*PASSAGE TO READ:*
The molar conductance (Table 1) of 10-3m solution of the complexes in DMF has been measured. For [Ni(L¹-2H) (H₂O)₃].H₂O,it has been found to be 12.3 x 10^-3 ohm^-1cm²mol^-1 and 17.9 x 10^-3 ohm-1cm²mol^-1 for [Ni(L²-2H)(H₂O)₃]. H₂O complex. This shows the non-electrolytic behaviour of both the complexes [6]. This accounts that in both the complexes the metal ions are coordinated with water molecules and present inside the coordination sphere.

Table 1: Physical properties and analytical data of Schiff base ligands and their Ni(II) complexes

IR spectra

The strong band at 1602 cm^-1 in the IR spectra of the ligand (L¹) confirming the presence of imine group. This band corresponds to >C=N stretching frequency ν_>C=N. Another broad band at 3449 cm^-1 show the characteristic frequency of hydrogen bonded ν_O-H. The IR spectra of the ligand (L²) shows a band at 1616 cm^-1 which corresponds to >C=N stretching frequency, ν_>C=N. The broad band at 3435 cm^-1 shows the characteristic frequency of hydrogen bonded ν_O-H. The FT-IR spectra of the free ligands with those of the complexes were compared (Table 2) in order to find out the binding modes of the ligand to the M(II) centres. The ligands used in the present investigation contains three possible donor sites phenolic oxygen (Ar-O), azomethine nitrogen (-C=N) and carboxyl oxygen (-C-O).The azomethine band in ligand (L¹) at 1602 cm^-1 is shifted to 1595 cm^-1 in [Ni(L¹-2H)(H₂O)₃].H₂O, complex, suggesting the coordination through >C=N– group [7]. The azomethine band in Ligand (L²) at 1616 cm^-1 is shifted to 1596 cm^-1 in Ni(II) complex suggesting the coordination through >C=N– group. The ligand is coordinated to the M(II) ion through azomethine nitrogen and this results in the reduction of electron density on the azomethine ‘N’ atom and thus lowers the ν(>C=N-) absorption frequency after complexation by 7 cm^-1 and 20 cm^-1 in both the complexes.

*DATASET EXTRACT:*

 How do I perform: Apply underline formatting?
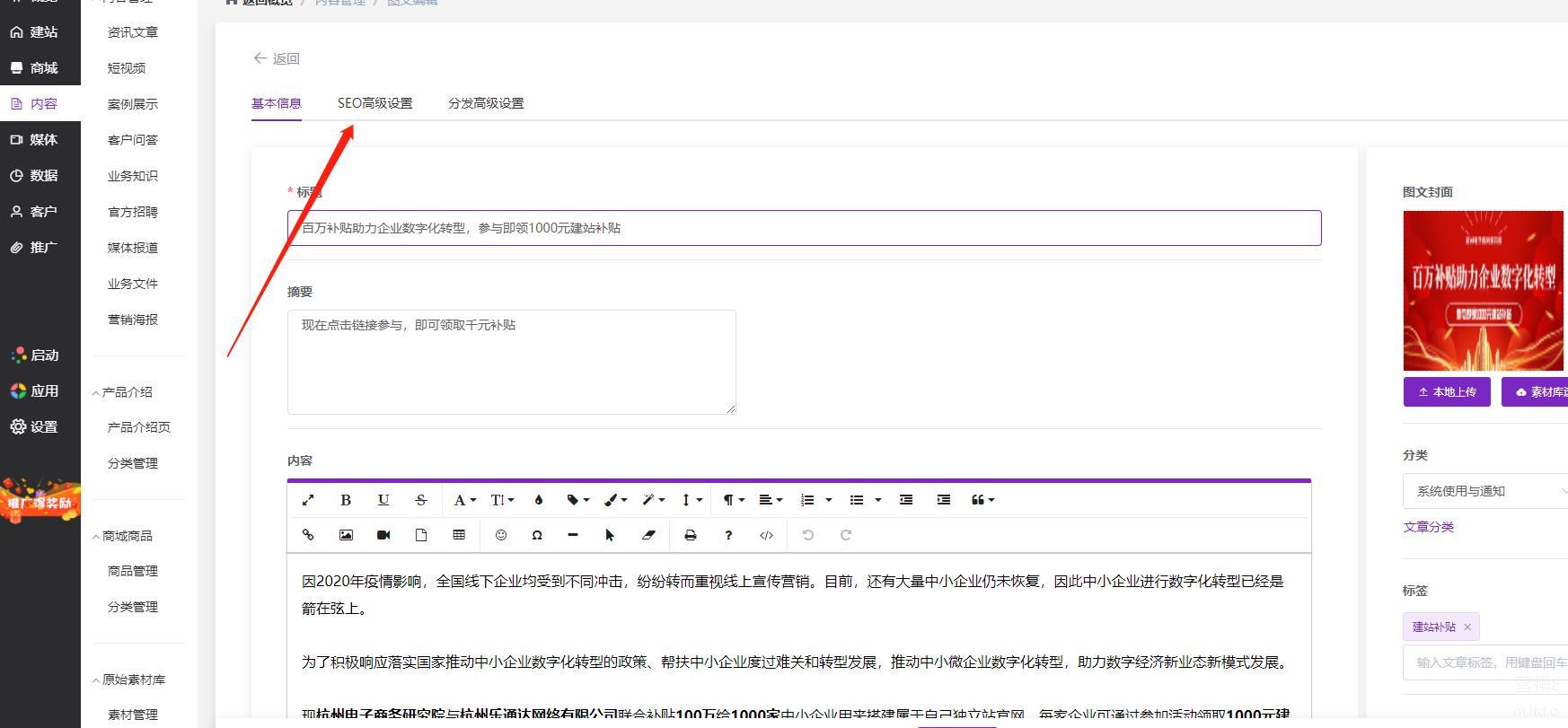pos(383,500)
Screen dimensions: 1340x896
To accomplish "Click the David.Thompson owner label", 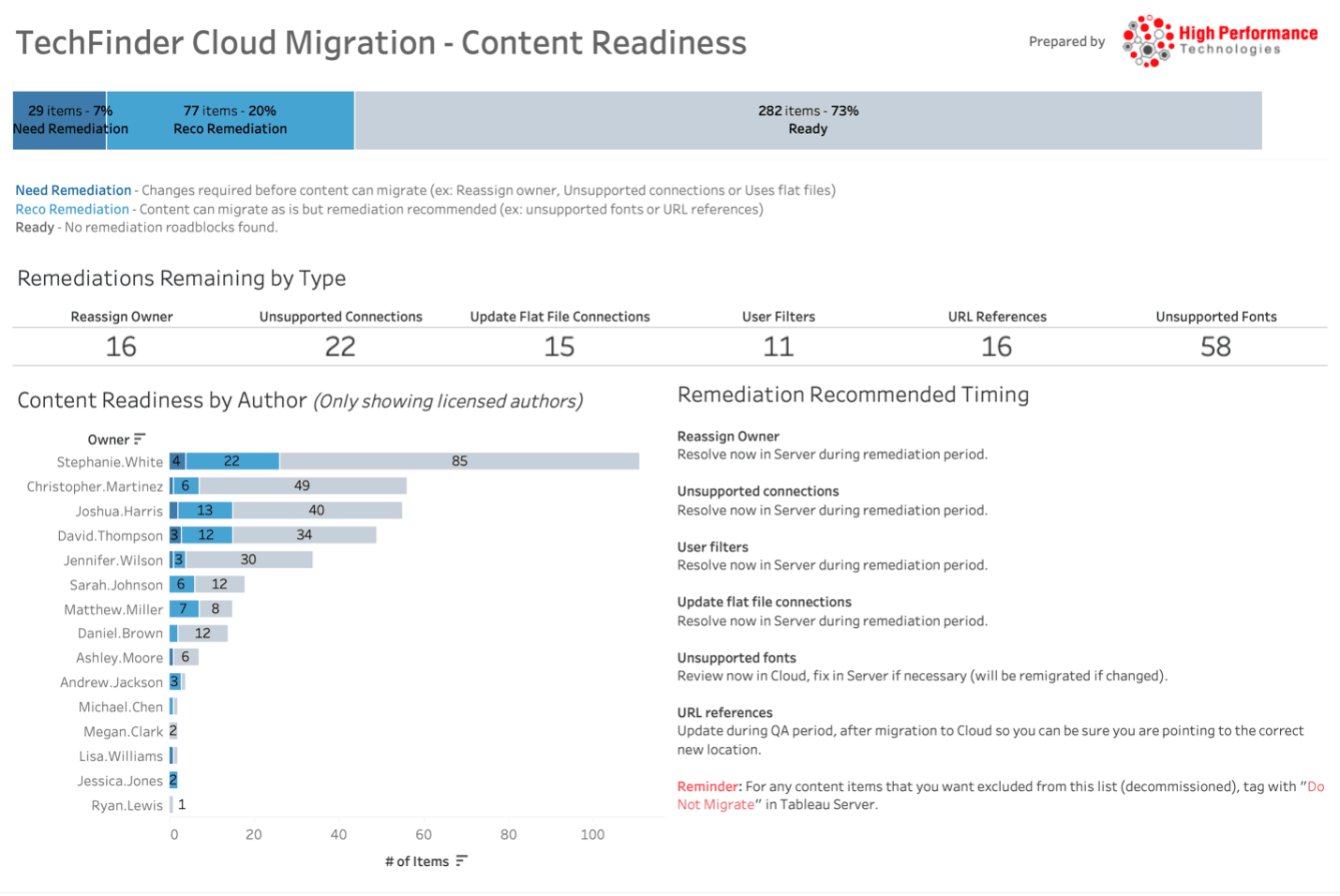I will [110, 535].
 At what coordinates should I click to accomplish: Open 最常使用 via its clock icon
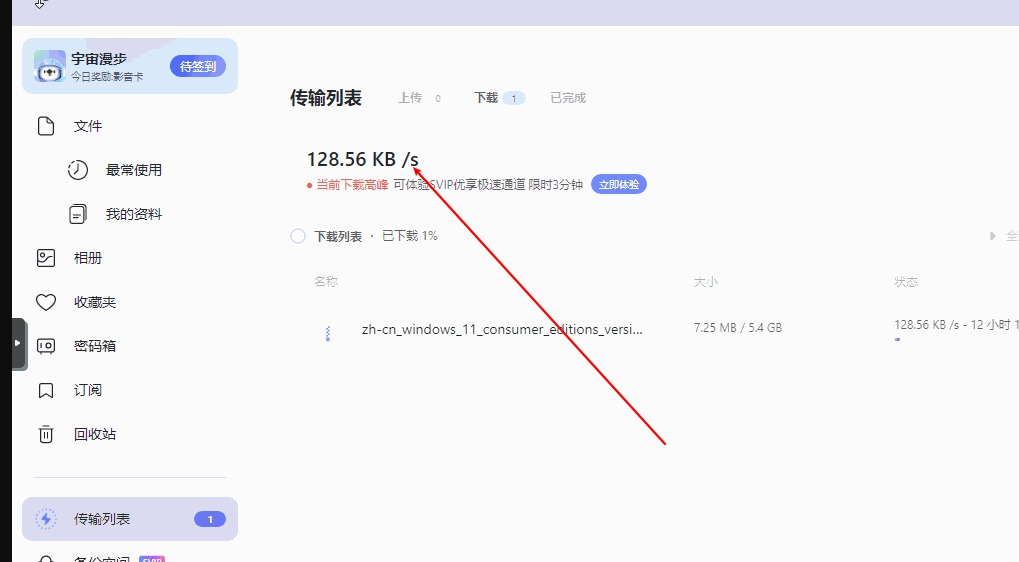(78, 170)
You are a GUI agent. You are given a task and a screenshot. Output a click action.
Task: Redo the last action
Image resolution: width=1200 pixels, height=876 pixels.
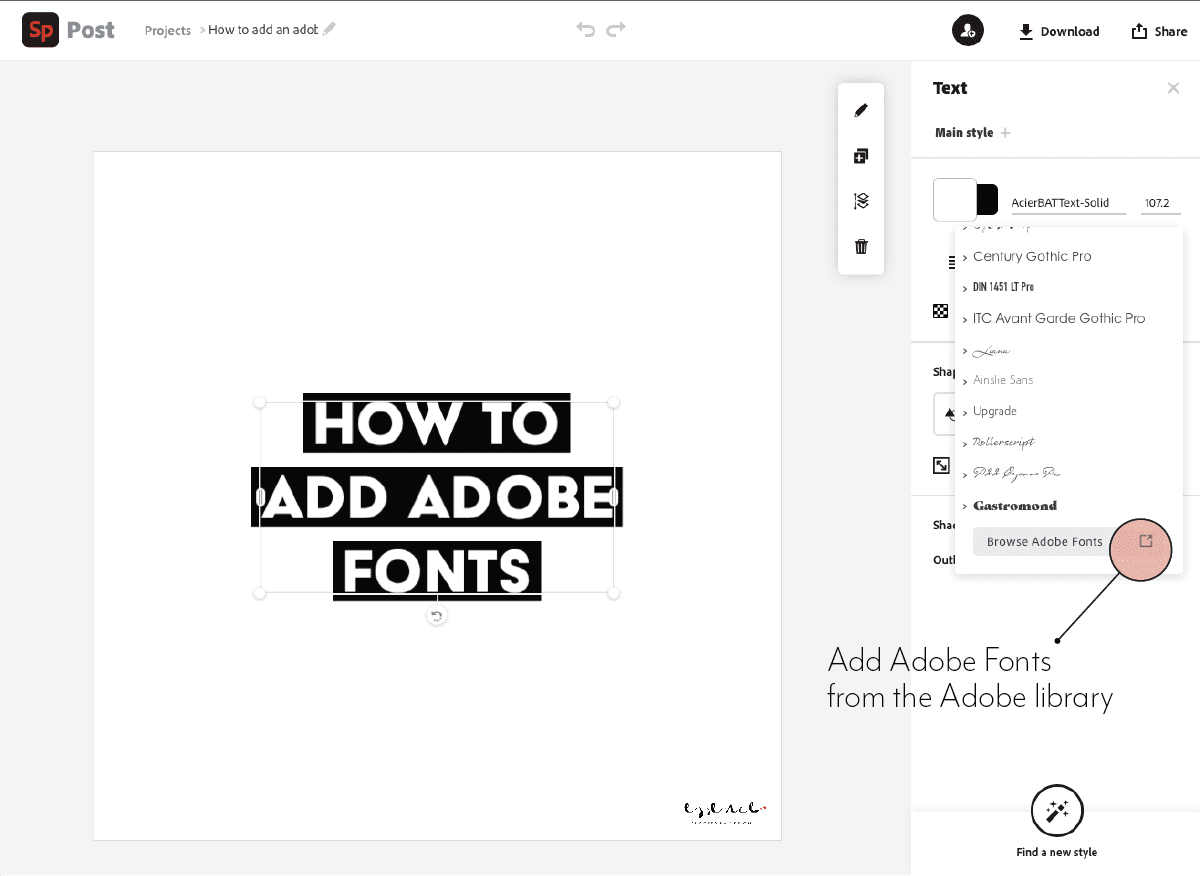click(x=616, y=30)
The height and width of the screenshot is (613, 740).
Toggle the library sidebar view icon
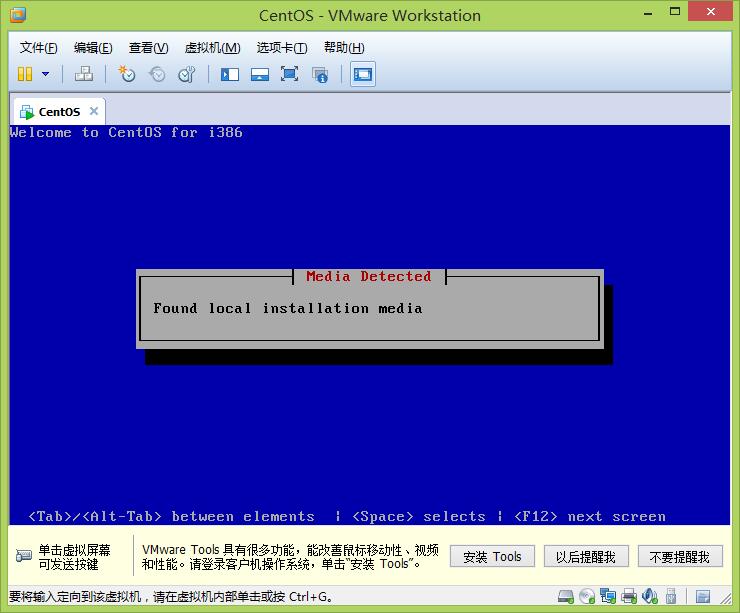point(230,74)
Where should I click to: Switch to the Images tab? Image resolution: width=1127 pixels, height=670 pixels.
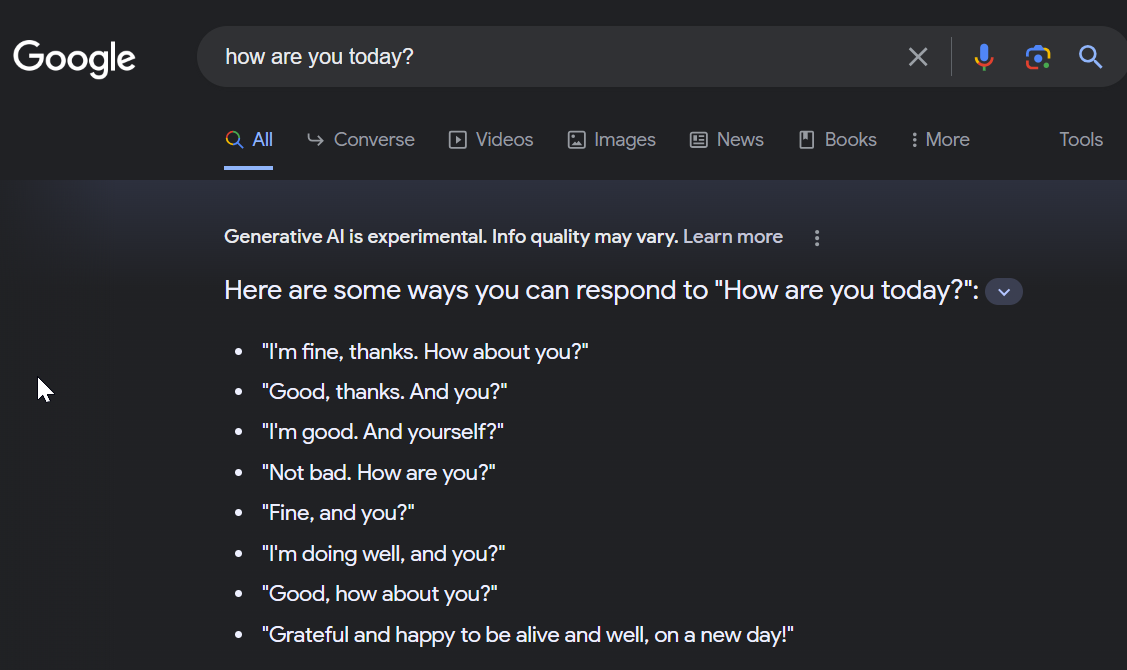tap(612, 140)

*PROBLEM TO WORK ON:* Could you edit the stretch of the passage on the Ni(II) complexes from "The molar conductance" through "the coordination sphere.", replacing "measured" with "determined"? The records stand apart from the passage on the Ni(II) complexes.

*RESULT OF THIS TASK:*
The molar conductance (Table 1) of 10-3m solution of the complexes in DMF has been determined. For [Ni(L¹-2H) (H₂O)₃].H₂O,it has been found to be 12.3 x 10^-3 ohm^-1cm²mol^-1 and 17.9 x 10^-3 ohm-1cm²mol^-1 for [Ni(L²-2H)(H₂O)₃]. H₂O complex. This shows the non-electrolytic behaviour of both the complexes [6]. This accounts that in both the complexes the metal ions are coordinated with water molecules and present inside the coordination sphere.